Сара застыла, точно пригвожденная к одному месту, обеими руками за спиной вцепившись в подлокотник кресла с такой силой, что, ей казалось, пальцы могли не выдержать напряжения, и, словно завороженная, следила за тем, как Марко стянул с руки кожаную перчатку и с презрительной уверенностью провел пальцами по ее плечу и спустился к ложбинке меж грудей.
— Ты поступаешь мудро, что не отвечаешь, мое сокровище. Потому что прекрасно знаешь, что за этим может последовать. — Рукояткой хлыста он приподнял ей подбородок, заставляя ее взглянуть ему прямо в глаза. Потом провел хлыстом по ее горлу и ниже, раздвигая отвороты халатика. Прежде чем Сара успела что-либо сообразить, она почувствовала рукоятку хлыста у себя между ногами.
— Это ты лжец и лицемер, а не я! — крикнула она. — Не смей!
— Вот как? Но раз ты даешь понять, что мне все еще никак не удается удовлетворить тебя, я подумал…
— Прекрати! Садист проклятый!
Давление нарастало, и Сара снова крикнула. С грязным ругательством Марко с такой силой отбросил хлыст, что тот ударился о вазу, и та разлетелась вдребезги. Он схватил Сару за волосы и оттянул ее голову назад, а другой рукой крепко прижал к себе ее стан. Когда он заговорил, голос звучал так, будто водили тупым лезвием по стеклу.
— Таким шлюхам, как ты, только и подавай садиста! Нет уж, стой тихо, а то у меня возникнет желание все-таки испробовать на тебе хлыст. Тварь! — Он крепче сжал пальцы, и она застонала. — Я еще не бил тебя по-настоящему, но запросто могу это сделать. Ты это знаешь, не правда ли? А если не знаешь или притворяешься, так я тебе объясню. Ты будешь оставаться здесь столько, сколько я пожелаю, и будешь принадлежать мне одному — даже если тебе и «надоело»! Слышала, что я сказал? Ты моя, дрянь ты этакая, и будешь моей, пока я хочу тебя, ясно? Никаких новеньких мотоциклов, а также их отважных владельцев! Я не допущу, чтобы ты раздвинула перед ними ноги, как раздвигала для сотен мужчин. Придется тебе для разнообразия довольствоваться одним мужчиной.
— Ни за что! Ты…
Прежде чем Сара успела возразить, он закрыл ей поцелуем рот и продолжал прижимать ее к себе, расточая умелые ласки до тех пор, пока она не начала поддаваться.
И до чего же легко она уступила! Как охотно ее тело реагировало на рассчитанные, без малейшей нежности движения его пальцев у нее между ног! Он опустил ее на ковер, и Сара предприняла запоздалую попытку убежать.
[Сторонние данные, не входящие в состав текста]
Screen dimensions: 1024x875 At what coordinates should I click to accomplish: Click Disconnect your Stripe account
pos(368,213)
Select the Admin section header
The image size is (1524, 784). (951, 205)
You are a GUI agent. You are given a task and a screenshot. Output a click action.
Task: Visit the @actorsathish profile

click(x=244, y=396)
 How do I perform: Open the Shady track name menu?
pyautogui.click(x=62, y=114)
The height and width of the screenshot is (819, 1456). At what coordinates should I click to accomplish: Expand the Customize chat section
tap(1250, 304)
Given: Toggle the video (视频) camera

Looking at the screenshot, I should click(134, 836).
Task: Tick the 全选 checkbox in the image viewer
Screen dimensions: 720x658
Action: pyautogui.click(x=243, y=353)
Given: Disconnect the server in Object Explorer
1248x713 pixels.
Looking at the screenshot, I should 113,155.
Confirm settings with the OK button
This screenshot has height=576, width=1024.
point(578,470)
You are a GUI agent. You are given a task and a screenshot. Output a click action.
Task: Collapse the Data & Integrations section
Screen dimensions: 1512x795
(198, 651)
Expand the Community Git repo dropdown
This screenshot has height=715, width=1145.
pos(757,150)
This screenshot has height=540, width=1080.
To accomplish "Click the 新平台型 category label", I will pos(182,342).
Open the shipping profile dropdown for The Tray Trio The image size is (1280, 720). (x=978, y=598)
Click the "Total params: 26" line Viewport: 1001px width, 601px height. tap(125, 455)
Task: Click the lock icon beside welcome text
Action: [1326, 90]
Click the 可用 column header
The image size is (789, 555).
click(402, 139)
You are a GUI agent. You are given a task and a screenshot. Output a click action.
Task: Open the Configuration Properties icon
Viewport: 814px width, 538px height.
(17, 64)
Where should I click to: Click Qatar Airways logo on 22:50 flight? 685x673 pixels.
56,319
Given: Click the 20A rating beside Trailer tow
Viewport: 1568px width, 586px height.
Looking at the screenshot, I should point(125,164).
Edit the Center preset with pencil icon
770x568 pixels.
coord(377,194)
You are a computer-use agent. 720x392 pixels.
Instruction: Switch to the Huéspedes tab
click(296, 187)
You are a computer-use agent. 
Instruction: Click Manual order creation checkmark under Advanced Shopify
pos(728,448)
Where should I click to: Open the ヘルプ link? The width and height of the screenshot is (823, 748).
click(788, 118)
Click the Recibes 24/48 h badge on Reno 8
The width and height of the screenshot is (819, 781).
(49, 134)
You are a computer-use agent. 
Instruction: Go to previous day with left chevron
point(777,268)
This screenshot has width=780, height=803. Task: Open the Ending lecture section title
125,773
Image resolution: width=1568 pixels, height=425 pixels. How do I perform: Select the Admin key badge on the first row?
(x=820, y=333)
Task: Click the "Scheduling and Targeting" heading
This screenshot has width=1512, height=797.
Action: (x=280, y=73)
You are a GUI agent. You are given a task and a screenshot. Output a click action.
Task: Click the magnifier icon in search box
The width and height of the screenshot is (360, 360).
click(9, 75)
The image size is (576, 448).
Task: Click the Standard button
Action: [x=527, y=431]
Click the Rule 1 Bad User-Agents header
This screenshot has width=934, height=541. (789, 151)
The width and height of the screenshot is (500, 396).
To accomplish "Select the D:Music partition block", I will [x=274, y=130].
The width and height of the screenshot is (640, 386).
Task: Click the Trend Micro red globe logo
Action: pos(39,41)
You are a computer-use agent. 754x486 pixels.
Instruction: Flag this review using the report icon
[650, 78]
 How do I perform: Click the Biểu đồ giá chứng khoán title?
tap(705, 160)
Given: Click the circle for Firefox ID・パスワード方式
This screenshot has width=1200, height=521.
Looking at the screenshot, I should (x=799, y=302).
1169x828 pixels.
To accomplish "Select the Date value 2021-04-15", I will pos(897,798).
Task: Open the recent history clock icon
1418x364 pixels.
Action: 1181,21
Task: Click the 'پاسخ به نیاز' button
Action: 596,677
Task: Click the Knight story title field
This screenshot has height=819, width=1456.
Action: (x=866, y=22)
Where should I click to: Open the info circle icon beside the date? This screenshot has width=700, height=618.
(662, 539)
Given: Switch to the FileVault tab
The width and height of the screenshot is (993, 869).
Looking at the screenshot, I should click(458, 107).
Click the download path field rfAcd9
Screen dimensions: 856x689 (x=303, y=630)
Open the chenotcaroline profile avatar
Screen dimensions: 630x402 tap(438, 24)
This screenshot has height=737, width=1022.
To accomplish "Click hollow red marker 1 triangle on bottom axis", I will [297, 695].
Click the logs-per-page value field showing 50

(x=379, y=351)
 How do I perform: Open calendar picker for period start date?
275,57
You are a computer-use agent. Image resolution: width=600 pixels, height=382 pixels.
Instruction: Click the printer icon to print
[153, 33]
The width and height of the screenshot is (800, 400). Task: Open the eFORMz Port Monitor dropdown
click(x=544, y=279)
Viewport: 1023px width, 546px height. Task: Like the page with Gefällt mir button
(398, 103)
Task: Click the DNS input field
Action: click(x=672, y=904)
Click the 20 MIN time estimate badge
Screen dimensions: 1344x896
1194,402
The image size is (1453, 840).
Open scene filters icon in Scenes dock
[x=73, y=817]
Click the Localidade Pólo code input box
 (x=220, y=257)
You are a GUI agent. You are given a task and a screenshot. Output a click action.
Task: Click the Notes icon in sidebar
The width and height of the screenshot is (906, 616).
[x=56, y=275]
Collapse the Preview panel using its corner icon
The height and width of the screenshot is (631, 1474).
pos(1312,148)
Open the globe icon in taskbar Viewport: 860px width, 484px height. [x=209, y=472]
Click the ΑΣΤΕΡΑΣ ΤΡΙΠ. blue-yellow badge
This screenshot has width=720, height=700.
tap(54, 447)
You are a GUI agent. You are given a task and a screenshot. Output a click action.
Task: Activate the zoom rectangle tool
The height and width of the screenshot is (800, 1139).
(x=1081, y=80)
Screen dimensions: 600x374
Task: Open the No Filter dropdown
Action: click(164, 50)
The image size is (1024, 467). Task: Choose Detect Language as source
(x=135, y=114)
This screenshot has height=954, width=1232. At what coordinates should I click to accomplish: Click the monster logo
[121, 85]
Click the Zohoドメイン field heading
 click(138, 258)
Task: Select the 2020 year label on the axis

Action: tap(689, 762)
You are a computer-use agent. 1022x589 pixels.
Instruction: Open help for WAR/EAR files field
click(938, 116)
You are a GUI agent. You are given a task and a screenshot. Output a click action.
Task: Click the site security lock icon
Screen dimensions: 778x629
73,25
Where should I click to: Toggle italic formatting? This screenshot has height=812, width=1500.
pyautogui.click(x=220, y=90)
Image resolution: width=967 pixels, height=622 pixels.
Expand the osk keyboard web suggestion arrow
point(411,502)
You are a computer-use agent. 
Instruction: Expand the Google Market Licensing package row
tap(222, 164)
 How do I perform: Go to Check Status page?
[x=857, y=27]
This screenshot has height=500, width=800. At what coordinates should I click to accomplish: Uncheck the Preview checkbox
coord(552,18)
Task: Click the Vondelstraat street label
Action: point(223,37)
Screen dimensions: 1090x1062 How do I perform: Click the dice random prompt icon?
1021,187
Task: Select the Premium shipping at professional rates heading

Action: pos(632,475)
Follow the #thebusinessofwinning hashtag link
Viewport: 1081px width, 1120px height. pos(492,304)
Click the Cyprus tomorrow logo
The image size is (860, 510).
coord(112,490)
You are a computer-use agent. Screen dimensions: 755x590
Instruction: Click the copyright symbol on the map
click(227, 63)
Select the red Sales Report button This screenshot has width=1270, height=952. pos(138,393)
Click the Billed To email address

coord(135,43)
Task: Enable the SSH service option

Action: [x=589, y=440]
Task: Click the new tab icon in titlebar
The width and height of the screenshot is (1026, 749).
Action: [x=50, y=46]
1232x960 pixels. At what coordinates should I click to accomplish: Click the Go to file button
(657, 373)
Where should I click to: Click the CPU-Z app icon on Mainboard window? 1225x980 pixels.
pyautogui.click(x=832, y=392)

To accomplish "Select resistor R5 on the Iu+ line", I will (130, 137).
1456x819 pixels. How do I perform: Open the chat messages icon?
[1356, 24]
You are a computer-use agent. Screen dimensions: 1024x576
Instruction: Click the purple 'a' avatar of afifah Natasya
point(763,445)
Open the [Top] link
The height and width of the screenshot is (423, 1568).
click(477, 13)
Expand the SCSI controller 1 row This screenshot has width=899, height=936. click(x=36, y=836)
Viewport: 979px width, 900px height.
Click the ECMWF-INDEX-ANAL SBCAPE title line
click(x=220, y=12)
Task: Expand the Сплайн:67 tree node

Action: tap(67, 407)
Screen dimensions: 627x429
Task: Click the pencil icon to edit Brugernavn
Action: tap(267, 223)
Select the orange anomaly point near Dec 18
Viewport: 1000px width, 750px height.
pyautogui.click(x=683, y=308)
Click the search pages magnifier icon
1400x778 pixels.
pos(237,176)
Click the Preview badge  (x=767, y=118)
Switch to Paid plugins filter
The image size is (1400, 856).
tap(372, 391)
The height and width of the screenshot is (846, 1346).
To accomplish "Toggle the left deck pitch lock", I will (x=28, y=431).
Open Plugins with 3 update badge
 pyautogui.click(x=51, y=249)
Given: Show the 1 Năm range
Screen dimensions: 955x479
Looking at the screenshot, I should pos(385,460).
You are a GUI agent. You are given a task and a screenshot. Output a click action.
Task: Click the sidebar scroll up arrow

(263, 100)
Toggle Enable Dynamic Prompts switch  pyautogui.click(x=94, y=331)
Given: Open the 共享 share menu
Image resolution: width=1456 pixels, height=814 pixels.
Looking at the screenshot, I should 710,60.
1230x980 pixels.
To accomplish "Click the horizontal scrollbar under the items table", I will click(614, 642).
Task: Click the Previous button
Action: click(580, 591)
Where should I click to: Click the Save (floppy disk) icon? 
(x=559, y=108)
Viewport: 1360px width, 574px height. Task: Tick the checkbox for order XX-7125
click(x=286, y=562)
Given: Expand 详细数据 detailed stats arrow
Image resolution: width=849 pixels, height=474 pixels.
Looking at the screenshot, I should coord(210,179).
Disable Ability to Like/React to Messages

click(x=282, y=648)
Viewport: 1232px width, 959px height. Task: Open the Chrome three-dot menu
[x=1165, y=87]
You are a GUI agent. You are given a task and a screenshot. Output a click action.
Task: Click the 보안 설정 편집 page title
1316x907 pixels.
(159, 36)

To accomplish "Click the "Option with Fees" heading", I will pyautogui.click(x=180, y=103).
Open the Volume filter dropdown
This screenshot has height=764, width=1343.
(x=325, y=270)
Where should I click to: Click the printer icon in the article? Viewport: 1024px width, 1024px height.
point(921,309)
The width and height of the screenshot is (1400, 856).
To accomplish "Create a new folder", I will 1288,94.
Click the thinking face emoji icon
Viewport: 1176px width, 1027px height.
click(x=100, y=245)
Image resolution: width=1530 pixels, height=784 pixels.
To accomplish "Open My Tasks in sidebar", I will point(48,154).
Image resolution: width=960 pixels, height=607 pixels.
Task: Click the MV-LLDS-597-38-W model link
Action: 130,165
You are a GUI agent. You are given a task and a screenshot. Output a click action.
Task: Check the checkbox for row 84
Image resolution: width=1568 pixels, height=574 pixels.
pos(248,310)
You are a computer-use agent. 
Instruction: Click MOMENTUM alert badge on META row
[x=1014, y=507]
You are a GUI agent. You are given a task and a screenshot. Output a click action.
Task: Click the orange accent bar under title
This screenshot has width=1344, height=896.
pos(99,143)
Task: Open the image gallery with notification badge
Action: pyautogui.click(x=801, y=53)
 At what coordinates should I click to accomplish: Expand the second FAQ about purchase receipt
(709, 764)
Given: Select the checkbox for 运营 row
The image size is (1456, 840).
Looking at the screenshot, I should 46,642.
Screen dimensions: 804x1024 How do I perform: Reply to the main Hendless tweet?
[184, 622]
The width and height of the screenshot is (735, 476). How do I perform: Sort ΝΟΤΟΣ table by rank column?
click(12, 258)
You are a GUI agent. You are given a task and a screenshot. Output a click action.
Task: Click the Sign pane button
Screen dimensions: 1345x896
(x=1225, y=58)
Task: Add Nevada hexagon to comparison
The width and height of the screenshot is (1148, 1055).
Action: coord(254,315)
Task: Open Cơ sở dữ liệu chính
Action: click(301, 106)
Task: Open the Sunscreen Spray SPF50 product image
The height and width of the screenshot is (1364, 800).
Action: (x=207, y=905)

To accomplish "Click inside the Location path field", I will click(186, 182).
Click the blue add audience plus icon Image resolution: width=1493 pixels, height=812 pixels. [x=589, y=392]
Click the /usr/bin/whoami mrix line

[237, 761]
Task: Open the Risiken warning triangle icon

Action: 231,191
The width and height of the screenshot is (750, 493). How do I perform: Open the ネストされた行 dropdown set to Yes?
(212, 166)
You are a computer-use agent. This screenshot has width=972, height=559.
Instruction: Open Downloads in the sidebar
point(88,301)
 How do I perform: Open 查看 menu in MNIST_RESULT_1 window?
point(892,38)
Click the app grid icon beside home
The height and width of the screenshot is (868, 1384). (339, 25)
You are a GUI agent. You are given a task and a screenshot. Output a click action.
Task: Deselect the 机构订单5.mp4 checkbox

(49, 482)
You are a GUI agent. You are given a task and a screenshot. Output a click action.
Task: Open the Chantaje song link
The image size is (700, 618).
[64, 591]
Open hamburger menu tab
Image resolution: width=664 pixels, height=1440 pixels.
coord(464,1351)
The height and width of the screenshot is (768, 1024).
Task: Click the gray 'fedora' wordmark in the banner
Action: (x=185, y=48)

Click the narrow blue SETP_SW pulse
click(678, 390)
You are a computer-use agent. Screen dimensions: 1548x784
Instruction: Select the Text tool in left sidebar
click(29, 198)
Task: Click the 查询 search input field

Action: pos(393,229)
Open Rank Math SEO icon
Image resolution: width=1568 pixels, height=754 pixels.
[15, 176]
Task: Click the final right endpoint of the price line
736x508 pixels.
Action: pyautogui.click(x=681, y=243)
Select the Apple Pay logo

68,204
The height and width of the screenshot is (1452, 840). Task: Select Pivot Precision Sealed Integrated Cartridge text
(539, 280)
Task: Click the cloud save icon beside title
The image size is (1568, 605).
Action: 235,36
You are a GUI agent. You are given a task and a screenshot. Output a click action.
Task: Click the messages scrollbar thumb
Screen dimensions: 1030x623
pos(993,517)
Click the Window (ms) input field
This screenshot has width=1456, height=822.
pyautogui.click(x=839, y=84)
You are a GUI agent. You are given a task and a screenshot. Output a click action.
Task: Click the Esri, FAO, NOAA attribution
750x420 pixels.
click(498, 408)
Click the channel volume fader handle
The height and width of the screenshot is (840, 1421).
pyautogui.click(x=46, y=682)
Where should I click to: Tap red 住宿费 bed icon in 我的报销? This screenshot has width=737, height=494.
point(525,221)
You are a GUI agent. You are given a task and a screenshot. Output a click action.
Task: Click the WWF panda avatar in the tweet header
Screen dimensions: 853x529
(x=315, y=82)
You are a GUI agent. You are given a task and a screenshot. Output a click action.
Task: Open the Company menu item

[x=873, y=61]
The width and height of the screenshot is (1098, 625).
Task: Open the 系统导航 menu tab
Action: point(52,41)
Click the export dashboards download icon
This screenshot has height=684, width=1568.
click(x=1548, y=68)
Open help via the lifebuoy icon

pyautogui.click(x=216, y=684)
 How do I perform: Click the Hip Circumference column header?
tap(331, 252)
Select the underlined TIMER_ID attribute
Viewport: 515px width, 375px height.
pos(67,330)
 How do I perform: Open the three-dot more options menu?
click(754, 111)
— Если ты будешь поворачиваться ко мне задом, я приду это за приглашение, моя желанная. Или ты хочешь, чтобы я взял тебя именно этим способом?
— Нет! — шелковый халатик слетел с нее. — Ты знаешь, я терпеть не могу… извращений! Подонок!
— Надо же, как быстро у тебя меняется настроение, — издевательским тоном произнес он и положил руку сначала ей на живот, а затем на грудь. — То согласна на все, что угодно, то вдруг цепляешься за идиотские предрассудки.
Наверное, чтобы тебя как следует завести, необходимо присутствие кинокамеры и целой съемочной группы. Возможно, я это устрою.
— Ты забыл самое главное! — выпалила Сара. — Настоящего мужчину! Такого, кто мог бы удовлетворить все Мои желания. Сможешь устроить это?
— Ах, тебе нужен кто-нибудь типа Гэрона Ханта? Или Анджело, — последний герой твоих любовных грез? Только не смей произносить имя Карло. И вообще, довольно лжи или я перегрызу твое нежное горло!
Он оседлал ее, обеими руками упершись ей в плечи. Сара захлебывалась от ненависти.
— Ах, хватит лжи? Другими словами, ты хочешь услышать то, что сам считаешь правдой? Прекрасно! Думаю, что удовольствуюсь Гэроном. Он дико сексуален и достаточно уверен в себе, чтобы быть нежным. Он просто сворит меня с ума!
«Сейчас он тебя задушит!» — кричал внутренний голос. Сара вся напряглась, но не отводила дерзкие глаза от двух черных пропастей.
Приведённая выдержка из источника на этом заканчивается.